Didié Angan

Personal information
- Date of birth: 27 December 1974 (age 51)
- Place of birth: Anyama, Ivory Coast
- Height: 1.84 m (6 ft 0 in)
- Position: Defender

Youth career
- Paris Saint-Germain

Senior career*
- Years: Team / Apps / (Gls)
- 1994–1995: Paris Saint-Germain / 0 / (0)
- 1995–1997: Stade Briochin / 47 / (0)
- 1997–2002: Nice / 116 / (6)
- 2002–2003: Sturm Graz / 10 / (0)
- 2003–2005: Hellas Verona / 28 / (0)
- 2005–2006: Grosseto / 8 / (0)
- 2006–2007: Catanzaro / 8 / (0)
- 2007–2009: AC Ajaccio / 21 / (0)

International career
- 1998–2001: Ivory Coast

= Didié Angan =

Ivorian footballer (born 1974)

Didié Angan (born 27 December 1974 at Anyama) is a former Ivorian footballer who played as a defender.

==Club career==
In May 1995, while playing for the Paris Saint-Germain reserve team, he tried out for Stade Lavallois with a view to a possible loan.

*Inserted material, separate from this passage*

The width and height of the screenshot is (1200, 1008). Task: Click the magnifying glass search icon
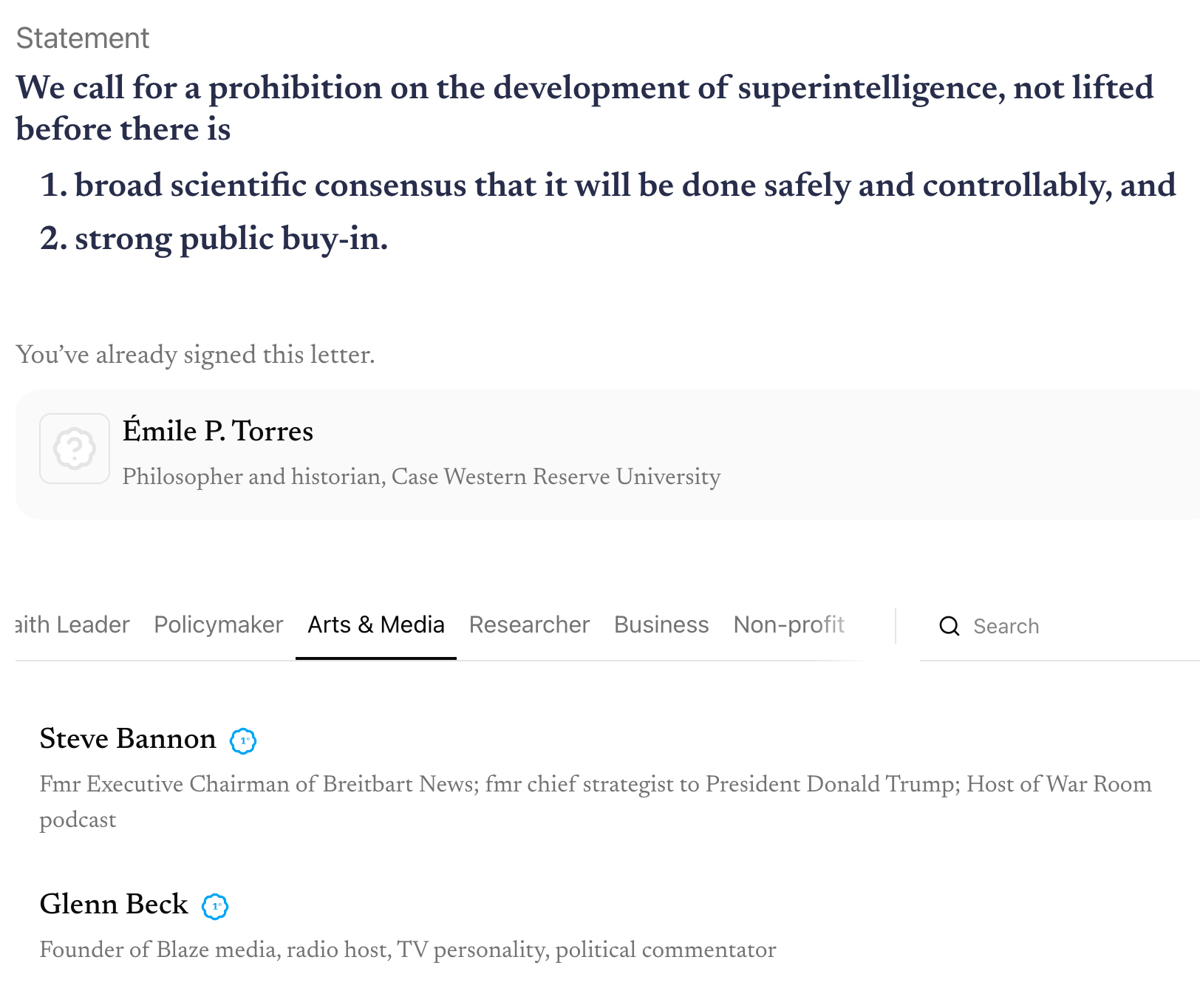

Denis Troch, the coach at Stade Lavallois, was pleased with the results, but the experiment went nowhere. Angan previously played for Stade Briochin and OGC Nice in Ligue 2.

==International career==
He represented Ivory Coast in the 1998 and 2000 African Cup of Nations.